Genuine Movement Lunges

“Get under the ball!” Racquet sports athletes have probably heard this ad naseum from their coaches and with good reason. Getting low to receive and re-direct an incoming ball in squash or tennis allows you more control of your shot as well as help to control your momentum and change direction. Broken down to its essence, this movement is a lunge pattern. Yet when I screen beginning, intermediate and even advanced squash players I frequently see difficulty in getting into a lunge position as well as maintaining stability in a lunge. Test your self: Align your feet in a straight line with your feet about as far apart as the length of your foreleg. Lower down until your rear knee contacts the ground and your knees are both at 90 degrees. Return to the starting position. If you can’t get into the bottom position or if your chest is strongly leaning forward in the bottom position, you are immobile in this pattern. If you can get down to the bottom position but you lose your balance, you are unstable in this pattern. If either applies, your ability to stop, change direction, change elevation and bend to the ground are impaired for racquet sports, field/court sports and daily life. If you are immobile, go back and do the Genuine Movement Mobility Routine.

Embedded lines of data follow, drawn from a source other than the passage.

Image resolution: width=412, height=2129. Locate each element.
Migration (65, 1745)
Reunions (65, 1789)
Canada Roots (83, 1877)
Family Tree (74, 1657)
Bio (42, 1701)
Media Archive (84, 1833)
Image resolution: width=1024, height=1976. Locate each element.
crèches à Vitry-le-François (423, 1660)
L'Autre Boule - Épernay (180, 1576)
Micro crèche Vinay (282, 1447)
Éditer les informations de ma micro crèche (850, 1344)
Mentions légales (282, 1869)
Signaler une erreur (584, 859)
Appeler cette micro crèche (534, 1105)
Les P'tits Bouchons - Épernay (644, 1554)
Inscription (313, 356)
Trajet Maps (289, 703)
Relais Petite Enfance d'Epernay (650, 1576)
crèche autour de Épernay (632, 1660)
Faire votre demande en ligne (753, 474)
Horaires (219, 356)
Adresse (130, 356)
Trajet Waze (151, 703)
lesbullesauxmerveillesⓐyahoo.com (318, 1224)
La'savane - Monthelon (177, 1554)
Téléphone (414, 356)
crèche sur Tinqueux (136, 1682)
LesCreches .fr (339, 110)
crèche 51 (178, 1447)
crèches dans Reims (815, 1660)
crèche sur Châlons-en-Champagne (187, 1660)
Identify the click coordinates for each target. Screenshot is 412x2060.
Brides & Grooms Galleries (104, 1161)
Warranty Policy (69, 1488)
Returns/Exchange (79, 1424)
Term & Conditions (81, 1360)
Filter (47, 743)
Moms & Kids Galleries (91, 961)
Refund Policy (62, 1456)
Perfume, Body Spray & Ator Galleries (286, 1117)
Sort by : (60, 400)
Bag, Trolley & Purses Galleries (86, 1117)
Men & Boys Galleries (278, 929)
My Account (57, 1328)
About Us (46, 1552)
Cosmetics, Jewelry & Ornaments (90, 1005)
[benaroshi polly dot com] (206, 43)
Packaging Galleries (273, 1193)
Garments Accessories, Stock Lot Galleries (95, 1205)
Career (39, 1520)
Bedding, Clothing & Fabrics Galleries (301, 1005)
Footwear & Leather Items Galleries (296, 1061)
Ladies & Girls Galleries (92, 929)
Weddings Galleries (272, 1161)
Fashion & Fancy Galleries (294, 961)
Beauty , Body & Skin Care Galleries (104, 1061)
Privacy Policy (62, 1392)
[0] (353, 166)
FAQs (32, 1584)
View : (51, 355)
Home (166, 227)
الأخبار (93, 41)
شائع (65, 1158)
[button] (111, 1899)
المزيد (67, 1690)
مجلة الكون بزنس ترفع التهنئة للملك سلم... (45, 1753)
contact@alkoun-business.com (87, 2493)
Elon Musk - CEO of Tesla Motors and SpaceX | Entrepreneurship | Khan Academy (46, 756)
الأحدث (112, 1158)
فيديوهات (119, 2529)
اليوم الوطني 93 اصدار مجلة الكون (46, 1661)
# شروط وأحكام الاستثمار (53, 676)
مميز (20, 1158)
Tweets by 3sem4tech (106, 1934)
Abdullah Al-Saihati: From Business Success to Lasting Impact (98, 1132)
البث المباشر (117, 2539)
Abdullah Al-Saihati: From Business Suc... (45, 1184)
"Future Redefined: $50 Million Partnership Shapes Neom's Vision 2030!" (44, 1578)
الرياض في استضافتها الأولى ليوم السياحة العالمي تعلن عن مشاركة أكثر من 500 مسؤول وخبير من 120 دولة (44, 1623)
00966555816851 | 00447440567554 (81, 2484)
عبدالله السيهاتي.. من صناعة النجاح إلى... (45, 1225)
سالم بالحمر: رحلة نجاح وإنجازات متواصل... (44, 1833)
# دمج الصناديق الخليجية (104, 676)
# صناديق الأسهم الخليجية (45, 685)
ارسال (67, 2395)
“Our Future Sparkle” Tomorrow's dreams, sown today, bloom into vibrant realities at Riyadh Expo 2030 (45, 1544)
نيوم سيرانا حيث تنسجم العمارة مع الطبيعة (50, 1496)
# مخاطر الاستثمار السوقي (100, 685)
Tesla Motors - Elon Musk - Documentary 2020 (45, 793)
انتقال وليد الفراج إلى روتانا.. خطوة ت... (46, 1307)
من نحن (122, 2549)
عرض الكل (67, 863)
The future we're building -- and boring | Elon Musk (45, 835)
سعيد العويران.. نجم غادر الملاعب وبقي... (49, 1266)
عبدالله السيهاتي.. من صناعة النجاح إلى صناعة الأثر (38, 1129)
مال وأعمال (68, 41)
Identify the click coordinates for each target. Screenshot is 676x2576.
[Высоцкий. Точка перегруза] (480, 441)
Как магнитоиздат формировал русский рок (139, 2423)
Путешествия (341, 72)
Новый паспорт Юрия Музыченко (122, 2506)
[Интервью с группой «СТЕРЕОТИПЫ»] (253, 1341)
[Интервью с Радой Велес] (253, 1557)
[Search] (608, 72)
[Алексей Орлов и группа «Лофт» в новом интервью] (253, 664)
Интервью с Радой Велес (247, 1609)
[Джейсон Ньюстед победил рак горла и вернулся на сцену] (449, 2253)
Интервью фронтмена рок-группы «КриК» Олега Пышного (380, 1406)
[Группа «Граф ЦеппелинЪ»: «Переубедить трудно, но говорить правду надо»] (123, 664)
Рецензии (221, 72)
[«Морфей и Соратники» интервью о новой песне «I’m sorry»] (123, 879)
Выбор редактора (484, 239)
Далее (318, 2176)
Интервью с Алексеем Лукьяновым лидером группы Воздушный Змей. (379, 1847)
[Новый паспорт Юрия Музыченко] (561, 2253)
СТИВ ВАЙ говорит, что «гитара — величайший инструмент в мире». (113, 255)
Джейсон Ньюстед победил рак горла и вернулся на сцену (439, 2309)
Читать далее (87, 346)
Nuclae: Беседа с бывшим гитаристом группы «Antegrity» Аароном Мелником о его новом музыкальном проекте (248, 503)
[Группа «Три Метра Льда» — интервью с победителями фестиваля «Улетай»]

If you are unstable, don’t worry. The following exercises can help stabilize you and, with frequent practice, you will see a difference in your performance in 2-4 weeks.

½ Kneeling Cable Chops

  • Get in the ½ kneeling position: one knee down, opposite foot directly in front of the down knee
  • Use wooden dowel on cable machine
  • Chop across your body from high to low
  • Return to start by reversing the pattern
  • Don’t move hips, trunk or shoulders
  • 2 x 10

½ Kneeling 1 Arm Curl and Press

  • In ½ kneeling position, hold one DB in the hand on the opposite side of the front foot.
  • Curl and press DB while maintaining balance and position of hips and shoulders.

1 Arm Lunges

  • Stand with feet in a straight line
  • Hold DB in the opposite side of the front leg
  • Lower rear knee to floor to perform lunges with your feet in place
  • 2 x 10

1 Arm Lunges Overhead

  • Identical set up as 1 Arm Lunges but the weight is held overhead.
  • 2 x 10

Test yourself as you did previously to evaluate your improvement.

Practice these exercises about 2-3 times per week for 2-4 weeks and you should notice dramatic improvement in your lunge ability and your performance. If you don’t see an improvement, make sure to contact me to determine if another movement issue is preventing you from lunging. Please contact me at hspencer@sacdt.com for all your movement needs!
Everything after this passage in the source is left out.